Corte dei conti: le criticità nella gestione della Regione Umbria nel 2024

Sanità, trasporti, partecipate e personale regionale al centro delle osservazioni. Focus sul disavanzo e la gestione delle risorse

La Corte dei conti ha presentato giovedì, presso la Sala dei Notari di Perugia, il giudizio di parificazione del rendiconto generale della Regione Umbria per il 2024, evidenziando diverse criticità nella gestione regionale. Ogni anno, la Corte analizza la legittimità e la regolarità della gestione del bilancio, proponendo eventuali correttivi per garantire l’equilibrio finanziario e una spesa efficiente. Quest’anno, sono emerse principalmente problematiche in settori chiave come la sanità, i trasporti pubblici, le società partecipate e l’organizzazione del personale regionale.

Sanità

Il settore sanitario, che assorbe oltre l’80% del bilancio regionale, continua ad essere sotto osservazione. Il disavanzo consolidato del sistema sanitario regionale si è ridotto a 34,2 milioni di euro, grazie all’utilizzo di fondi straordinari, partendo da uno squilibrio di 90 milioni. Tuttavia, la cifra inizialmente comunicata di 243 milioni aveva generato confusione, in quanto riferita solo a una parte del sistema sanitario (le aziende sanitarie e ospedaliere), escludendo la Gestione sanitaria accentrata. La Corte ha sollevato anche dubbi riguardo alla manovra fiscale basata sulla cifra iniziale di 243 milioni, nonostante l’amministrazione fosse già a conoscenza delle varie risorse a disposizione. Inoltre, permangono criticità sulla gestione degli incarichi e sull’aumento della spesa per incarichi libero-professionali e farmaci che supera i limiti programmati. La Corte ha sollecitato un impegno strutturale per garantire l’equilibrio finanziario e una maggiore appropriatezza dei servizi sanitari.

Arpa

Rimane aperta la questione del finanziamento dell’Arpa (Agenzia Regionale per la Protezione dell’Ambiente) attraverso i fondi sanitari, una problematica che coinvolge anche altre Regioni. La Corte ha deciso di sospendere il giudizio su questo punto in attesa di una decisione della Corte costituzionale, prevista per settembre.

Trasporti

Anche il settore dei trasporti pubblici ha suscitato preoccupazioni. La Corte ha ricordato che i servizi di trasporto sono affidati in proroga da oltre dieci anni, una situazione che non rispetta i principi europei sulla concorrenza. Nonostante sia in corso la gara per l’affidamento dei servizi su gomma a partire dal 30 giugno 2026, la Regione è in ritardo nell’adozione degli atti programmatori necessari, come il Piano regionale dei trasporti. Il presidente della Sezione regionale di controllo, Antonello Colosimo, ha evidenziato che la comunità umbra ha diritto a un trasporto pubblico legittimo e ha fatto un plauso alla giunta per non aver modificato la divisione in quattro lotti, voluta dalla precedente amministrazione.
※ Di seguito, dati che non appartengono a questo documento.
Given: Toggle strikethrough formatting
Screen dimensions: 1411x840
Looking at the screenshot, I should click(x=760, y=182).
Partecipate e gestione delle risorse

Le società partecipate sono rimaste sotto osservazione, con criticità sollevate riguardo ai finanziamenti all’aeroporto regionale tramite Sviluppumbria, senza una documentazione chiara sul piano industriale. In particolare, l’aeroporto Sase è stata l’unica partecipata a registrare una perdita nel 2024.

Organizzazione del personale

La Corte ha sottolineato la necessità di una maggiore omogeneità nell’organizzazione della macchina regionale, evidenziando l’importanza di coprire i ruoli dirigenziali e le posizioni di alta qualificazione vacanti. Sono stati rilevati anche problemi con incarichi prorogati oltre i limiti previsti e con l’esternalizzazione di consulenze legali nonostante la presenza di strutture interne. È stato evidenziato anche l’obbligo di monitorare costantemente l’effetto delle riorganizzazioni, in particolare in relazione agli obiettivi del Pnrr.
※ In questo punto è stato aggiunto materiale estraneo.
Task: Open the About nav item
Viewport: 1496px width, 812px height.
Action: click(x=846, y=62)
Bilancio e risultati economici

Nel complesso, la Regione ha chiuso il bilancio con un risultato economico positivo, seppur in calo rispetto all’anno precedente. Le entrate e le spese si sono attestate intorno ai 5 miliardi di euro, con una spesa per la sanità che ha pesato per oltre il 75% delle uscite. L’indebitamento regionale è sceso a 463 milioni, con un record nella recupero dell’evasione sulla tassa automobilistica. Tuttavia, permangono dubbi sulla gestione dei crediti, soprattutto verso enti in liquidazione e società partecipate.

Le leggi e la trasparenza

Nel 2024, la Regione ha approvato 29 leggi, ma la Corte ha richiamato l’attenzione sulla qualità delle relazioni tecniche, che spesso non forniscono chiarezza sulle coperture e le quantificazioni. È stata segnalata anche una crescente dipendenza dall’uso di accantonamenti nei fondi speciali come tecnica di copertura.